A l’intérieur du camp, le manque d’informations sur les procédures bulgares et l’incompréhension linguistique favorisent l’émergence de rumeurs en tout genre: « il y avait un homme ici qui a payé un avocat, et deux semaines plus tard il était en Allemagne », « si vous donnez de l’argent aux autorités, vous recevrez des papiers », « si seulement nous pouvions sortir d’ici et aller à Sofia! Il parait que les choses vont plus vite là-bas ».
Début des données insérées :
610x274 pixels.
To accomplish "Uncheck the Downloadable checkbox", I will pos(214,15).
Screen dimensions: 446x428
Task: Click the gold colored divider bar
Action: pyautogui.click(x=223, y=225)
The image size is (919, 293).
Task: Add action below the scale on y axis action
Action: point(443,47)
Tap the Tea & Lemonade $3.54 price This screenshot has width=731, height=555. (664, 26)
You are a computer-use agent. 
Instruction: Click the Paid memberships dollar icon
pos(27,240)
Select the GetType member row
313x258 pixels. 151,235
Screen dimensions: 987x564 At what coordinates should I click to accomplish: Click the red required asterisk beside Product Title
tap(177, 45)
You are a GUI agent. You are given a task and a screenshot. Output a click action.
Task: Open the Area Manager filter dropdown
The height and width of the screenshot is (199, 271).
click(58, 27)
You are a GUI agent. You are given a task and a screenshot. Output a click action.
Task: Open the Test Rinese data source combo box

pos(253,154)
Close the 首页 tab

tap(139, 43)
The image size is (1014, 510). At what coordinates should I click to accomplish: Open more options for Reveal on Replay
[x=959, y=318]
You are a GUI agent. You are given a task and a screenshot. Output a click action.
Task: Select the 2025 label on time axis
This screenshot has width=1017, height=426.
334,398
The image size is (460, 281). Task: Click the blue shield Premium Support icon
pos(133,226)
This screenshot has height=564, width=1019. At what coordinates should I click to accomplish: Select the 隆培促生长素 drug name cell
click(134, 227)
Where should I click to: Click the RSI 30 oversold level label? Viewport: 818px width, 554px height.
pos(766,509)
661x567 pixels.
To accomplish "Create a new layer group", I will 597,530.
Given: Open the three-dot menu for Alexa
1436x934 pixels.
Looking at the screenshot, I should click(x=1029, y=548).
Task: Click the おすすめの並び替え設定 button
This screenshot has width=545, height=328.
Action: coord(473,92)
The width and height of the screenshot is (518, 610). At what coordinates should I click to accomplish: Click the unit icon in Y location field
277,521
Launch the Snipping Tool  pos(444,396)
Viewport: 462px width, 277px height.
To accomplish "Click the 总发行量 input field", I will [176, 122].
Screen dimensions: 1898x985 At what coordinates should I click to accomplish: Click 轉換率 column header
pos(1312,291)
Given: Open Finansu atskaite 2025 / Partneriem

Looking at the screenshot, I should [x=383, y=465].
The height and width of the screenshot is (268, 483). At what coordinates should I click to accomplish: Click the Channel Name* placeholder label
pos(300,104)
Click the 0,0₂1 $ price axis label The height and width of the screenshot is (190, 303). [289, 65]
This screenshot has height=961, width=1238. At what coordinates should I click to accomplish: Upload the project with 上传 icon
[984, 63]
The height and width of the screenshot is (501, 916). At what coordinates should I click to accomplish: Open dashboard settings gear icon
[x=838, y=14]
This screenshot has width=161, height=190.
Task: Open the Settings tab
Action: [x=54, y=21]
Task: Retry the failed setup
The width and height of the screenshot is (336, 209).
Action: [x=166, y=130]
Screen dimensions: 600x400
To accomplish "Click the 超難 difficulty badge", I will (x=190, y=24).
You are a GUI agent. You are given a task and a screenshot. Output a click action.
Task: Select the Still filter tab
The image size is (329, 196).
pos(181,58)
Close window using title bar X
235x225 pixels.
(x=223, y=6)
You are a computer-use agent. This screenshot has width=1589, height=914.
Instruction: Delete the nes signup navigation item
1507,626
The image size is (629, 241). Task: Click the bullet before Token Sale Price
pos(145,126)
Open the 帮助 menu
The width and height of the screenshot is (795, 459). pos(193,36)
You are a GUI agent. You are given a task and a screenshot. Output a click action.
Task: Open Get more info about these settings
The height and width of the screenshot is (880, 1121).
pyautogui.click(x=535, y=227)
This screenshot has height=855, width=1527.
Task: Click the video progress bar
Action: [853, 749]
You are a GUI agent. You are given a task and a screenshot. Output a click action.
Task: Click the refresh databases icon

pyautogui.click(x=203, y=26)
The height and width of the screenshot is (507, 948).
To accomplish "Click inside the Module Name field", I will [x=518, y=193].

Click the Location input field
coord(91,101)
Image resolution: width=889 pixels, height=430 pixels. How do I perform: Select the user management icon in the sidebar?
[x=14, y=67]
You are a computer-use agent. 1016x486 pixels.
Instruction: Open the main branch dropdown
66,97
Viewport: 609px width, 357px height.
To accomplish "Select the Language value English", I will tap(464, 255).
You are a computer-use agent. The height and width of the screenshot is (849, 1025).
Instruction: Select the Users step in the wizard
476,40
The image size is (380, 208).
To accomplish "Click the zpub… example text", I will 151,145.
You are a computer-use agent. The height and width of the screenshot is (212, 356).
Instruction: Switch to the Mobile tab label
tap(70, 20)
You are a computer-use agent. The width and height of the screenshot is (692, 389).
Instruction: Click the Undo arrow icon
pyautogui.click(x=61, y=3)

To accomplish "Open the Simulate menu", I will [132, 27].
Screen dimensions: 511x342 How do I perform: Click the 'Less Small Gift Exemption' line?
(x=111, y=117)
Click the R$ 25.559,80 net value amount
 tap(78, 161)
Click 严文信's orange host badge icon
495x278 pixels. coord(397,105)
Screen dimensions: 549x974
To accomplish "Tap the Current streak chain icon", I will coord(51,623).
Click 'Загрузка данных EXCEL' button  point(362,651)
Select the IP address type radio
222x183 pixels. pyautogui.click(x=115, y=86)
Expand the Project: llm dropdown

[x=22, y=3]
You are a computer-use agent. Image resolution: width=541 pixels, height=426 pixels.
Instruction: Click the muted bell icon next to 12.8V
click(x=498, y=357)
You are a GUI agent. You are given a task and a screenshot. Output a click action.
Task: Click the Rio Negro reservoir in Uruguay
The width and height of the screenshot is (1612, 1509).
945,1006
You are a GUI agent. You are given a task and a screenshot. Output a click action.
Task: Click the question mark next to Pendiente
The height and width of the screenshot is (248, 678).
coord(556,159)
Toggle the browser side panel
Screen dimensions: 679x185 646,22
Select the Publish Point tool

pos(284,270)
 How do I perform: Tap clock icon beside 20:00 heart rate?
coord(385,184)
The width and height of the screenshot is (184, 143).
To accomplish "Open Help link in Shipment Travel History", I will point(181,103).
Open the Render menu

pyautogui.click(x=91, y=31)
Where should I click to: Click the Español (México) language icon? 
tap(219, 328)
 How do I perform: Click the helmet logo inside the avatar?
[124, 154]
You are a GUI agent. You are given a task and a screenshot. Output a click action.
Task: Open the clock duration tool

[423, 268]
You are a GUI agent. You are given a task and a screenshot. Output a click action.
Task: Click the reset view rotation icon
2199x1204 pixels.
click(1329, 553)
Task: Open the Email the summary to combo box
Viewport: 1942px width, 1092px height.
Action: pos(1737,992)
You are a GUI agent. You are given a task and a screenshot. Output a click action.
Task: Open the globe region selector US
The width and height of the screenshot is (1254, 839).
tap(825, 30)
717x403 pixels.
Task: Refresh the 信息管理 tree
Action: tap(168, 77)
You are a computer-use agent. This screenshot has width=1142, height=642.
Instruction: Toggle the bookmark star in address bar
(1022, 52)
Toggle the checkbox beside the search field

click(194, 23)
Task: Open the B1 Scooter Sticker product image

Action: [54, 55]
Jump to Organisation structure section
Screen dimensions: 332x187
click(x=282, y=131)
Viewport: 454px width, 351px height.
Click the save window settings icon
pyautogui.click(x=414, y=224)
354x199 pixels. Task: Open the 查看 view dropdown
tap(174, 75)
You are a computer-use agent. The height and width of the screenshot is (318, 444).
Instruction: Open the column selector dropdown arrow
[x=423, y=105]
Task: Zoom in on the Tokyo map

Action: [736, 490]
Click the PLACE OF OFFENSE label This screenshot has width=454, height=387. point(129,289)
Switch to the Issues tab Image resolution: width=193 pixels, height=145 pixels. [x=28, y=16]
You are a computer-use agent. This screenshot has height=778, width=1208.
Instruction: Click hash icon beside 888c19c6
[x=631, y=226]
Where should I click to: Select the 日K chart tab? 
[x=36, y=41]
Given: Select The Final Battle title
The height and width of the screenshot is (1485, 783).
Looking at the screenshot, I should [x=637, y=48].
Mais en réalité, tout cela est faux bien sûr. Complètement dépassé par l’afflux de plus de 11.000 réfugiés depuis le début de l’année, le gouvernement du pays le plus pauvre de l’Union européenne est incapable d’offrir à ces malheureux de meilleures conditions de vie, ou d’accélérer les procédures de demande d’asile. C’est ce que j’explique à Rachid. « Je suis désolé d’avoir à vous le dire, mais c’est la même chose partout. Les formalités sont longues. Au moins, les autorités assurent que les gens qui sont dans les tentes seront bientôt déplacées vers un meilleur endroit », dis-je.

(AFP / Nikolay Doychinov)

Je réalise tout à coup que cet homme de 35 ans, vêtu d’une fine veste et coiffé d’une casquette de baseball, a sauvé ma journée. Il a traduit mes questions pour mes dizaines d’interlocuteurs qui ne parlaient que l’arabe. Il a aussi traduit toutes leurs réponses, et a transcrit leurs noms en caractères romains sur mon carnet de notes. Le moment des adieux est presque arrivé et pourtant, je ne lui ai encore rien demandé à propos de lui-même.

- Rachid, vous aussi vous êtes originaire de Kameshli, n’est-ce pas ?

- Oui.

- Et vous faisiez quoi, comme métier ?

- J’étais guide touristique à Damas. Presque la même chose qu’ici, quoi…

- Vous êtes venu seul ?

(AFP / Nikolay Doychinov)

- Oui.

- Vous avez une famille là-bas ?

- Oui. Mon père. Mais il était trop vieux pour faire le voyage.

- Vous avez de ses nouvelles ?

- Non. Je ne sais rien de lui. J’ai essayé de l’appeler, mais les lignes étaient coupées.

Je vois ses yeux qui brillent, et je suis sûre que ce n’est pas à cause de la pluie. A court de mots, je le remercie pour son aide et exprime le souhait que les choses s’améliorent pour lui et pour tous les autres. J'ai un peu honte de faire mes adieux sur un vœu aussi plat, mais que pourrais-je faire d'autre?

Il ne me reste plus qu’à quitter cet endroit sinistre. Laisser derrière-moi tous ces miséreux qui, fuyant la guerre, sont partis à la recherche d’un avenir plus digne et plus juste pour eux et leurs enfants, et n’ont trouvé au bout de leur voyage que la boue et le froid du camp de Harmanli.

Des barbelés prêts à être installés le long de la frontière bulgaro-turque, le 28 novembre 2013 (AFP / Nikolay Doychinov)

Diana Simeonova est journaliste au bureau de l'AFP à Sofia.